ホーム実験データアプリケーションノート: 原核生物からの効率的なプラスミドDNA精製

アプリケーションノート: 原核生物からの効率的なプラスミドDNA精製


イントロダクション

プラスミドDNAは分子生物学とタンパク質研究に欠かせない要素です。この比類のないツールは分子生物学研究の根源であり、さまざまな宿主で組み換えタンパク質を発現させるために必要になります。各用途により必要となるプラスミドの量は変わりますが、精製は通常小スケールでの培養から開始します。かつて必要だった大スケールでの精製は、クローニング技術の進歩により小スケールで十分になり、プラスミドやミニプレップの処理数が大きく増加しました。現在では小スケールでの開発、すなわち半自動化または完全自動化を必要とする多検体処理が広く行われています。

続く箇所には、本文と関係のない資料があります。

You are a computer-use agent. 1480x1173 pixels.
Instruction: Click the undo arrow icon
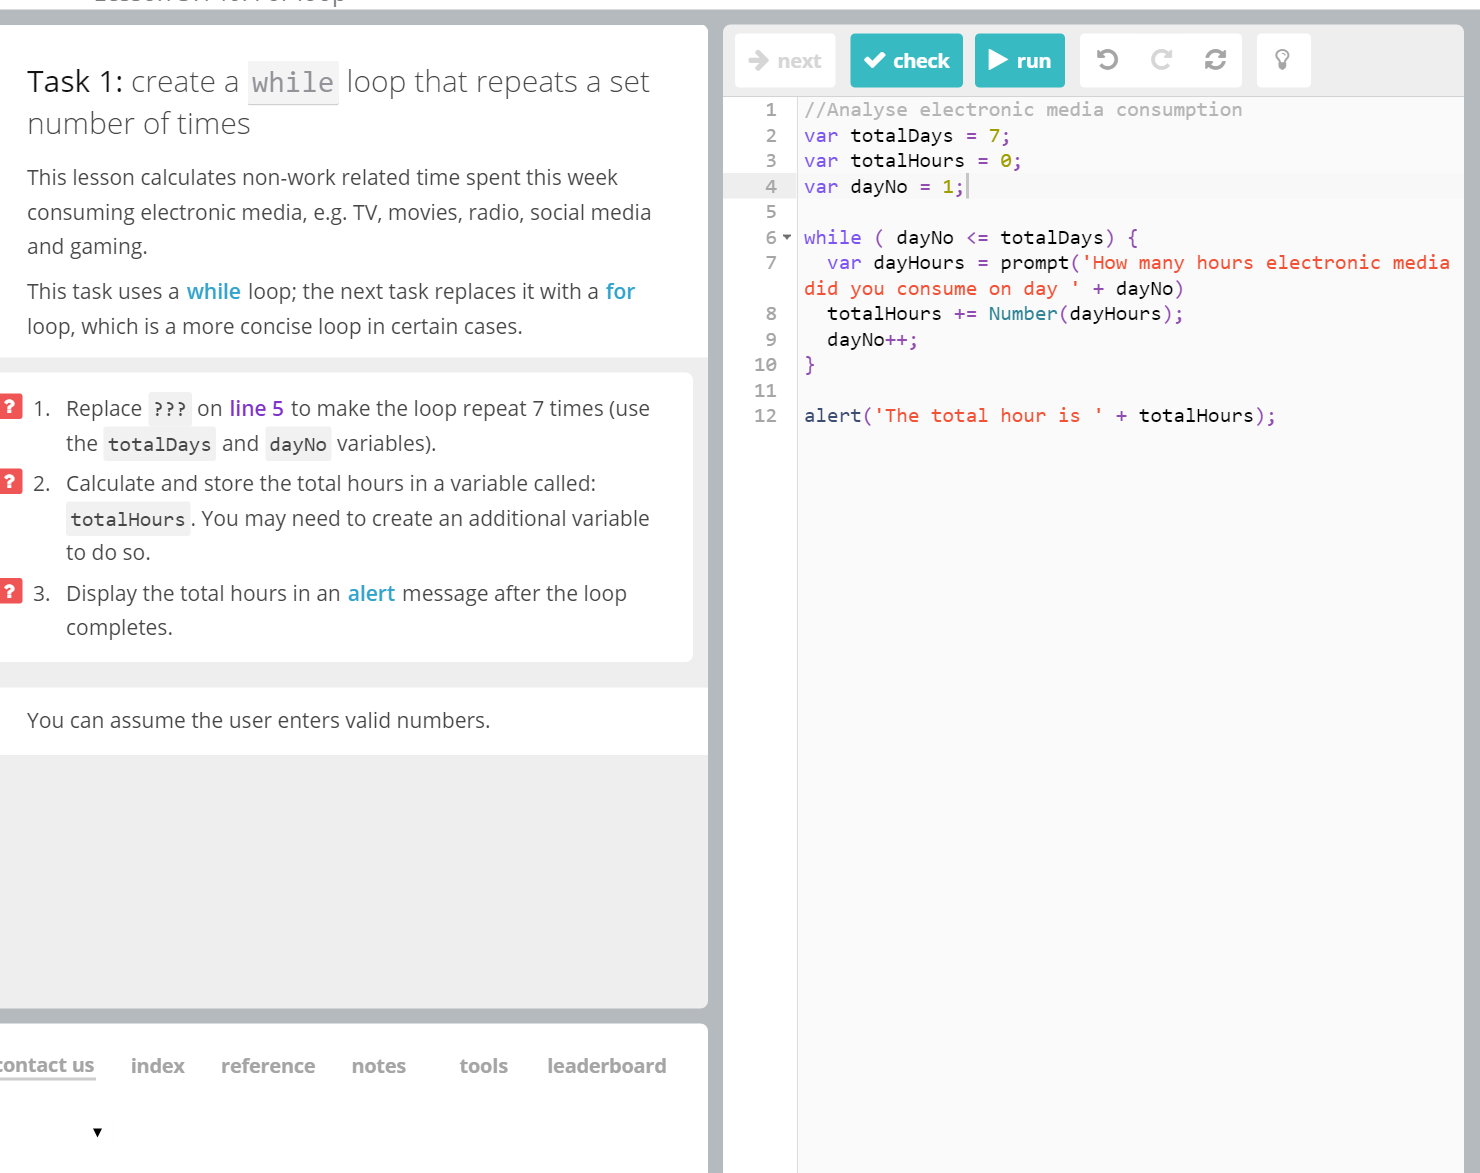tap(1107, 60)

様々なメーカーから、小スケールから大スケールに対応したプラスミド精製キットが販売されています。96ウェルフォーマットと同様、ミニプレップは単一の遠心チューブで行うことが出来ます。しかし完全にキット化された方法によって、エンドユーザーはコストアップを強いられています。そこでわれわれは大腸菌の培養液から効率的に清澄化、及びプラスミドDNA精製を行う費用効果の高い方法を開発しました。それは、最適化されたフィルタープレートによる溶解液の清澄化に続いて、高いDNA結合容量を持つフィルタープレートを使う精製方法です。

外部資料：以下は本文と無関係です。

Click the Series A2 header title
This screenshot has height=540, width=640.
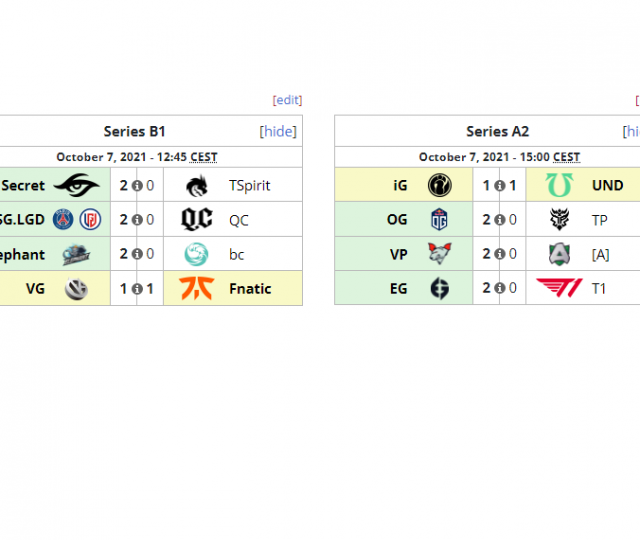(x=497, y=131)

プラスミドDNAの精製では、細胞を溶解し、塩類を加えて界面活性剤を塩析させた後、サンプルを清澄化します。この清澄化ステップは細胞断片を除去するために必要です。遠心チューブを用いて精製を行っている場合には、通常、細胞断片の分離に遠心分離が用いられます。しかし遠心分離ではプラスミドDNAの精製をハイスループットで行おうとするとさまざまな問題が生じます。まずマルチウェルプレートでは細胞破片(通常ふわふわの浮遊物)をペレット化して上澄みを回収することはほとんど出来ません。また遠心分離には時間がかかること、ローターの許容サンプル数、マイクロチューブを使うことによる操作の煩雑さなどの問題があります。そして最大の問題は、堆積物がふわふわのペレットであるため、目的のプラスミドDNAの大部分をトラップしてしまうことです。

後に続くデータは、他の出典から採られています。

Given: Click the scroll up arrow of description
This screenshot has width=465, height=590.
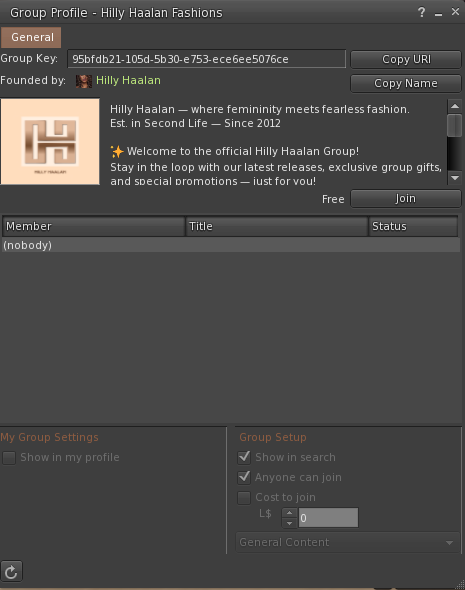Looking at the screenshot, I should [455, 106].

プラスミド精製プロセスにおけるDNA結合には、シリカベースのメディアとガラス繊維のメンブレンを使うことが標準的になっています。この方法ではカオトロピック塩がDNAの結合を促進し、中性のバッファー(TE Bufferや水など)でDNAを溶出する前に汚染物質を容易に除去することが出来ます。シリカベースのメディアを含むフィルタープレートを使えば、吸引濾過や遠心分離で目的量のプラスミドDNAを容易に得ることが出来ます。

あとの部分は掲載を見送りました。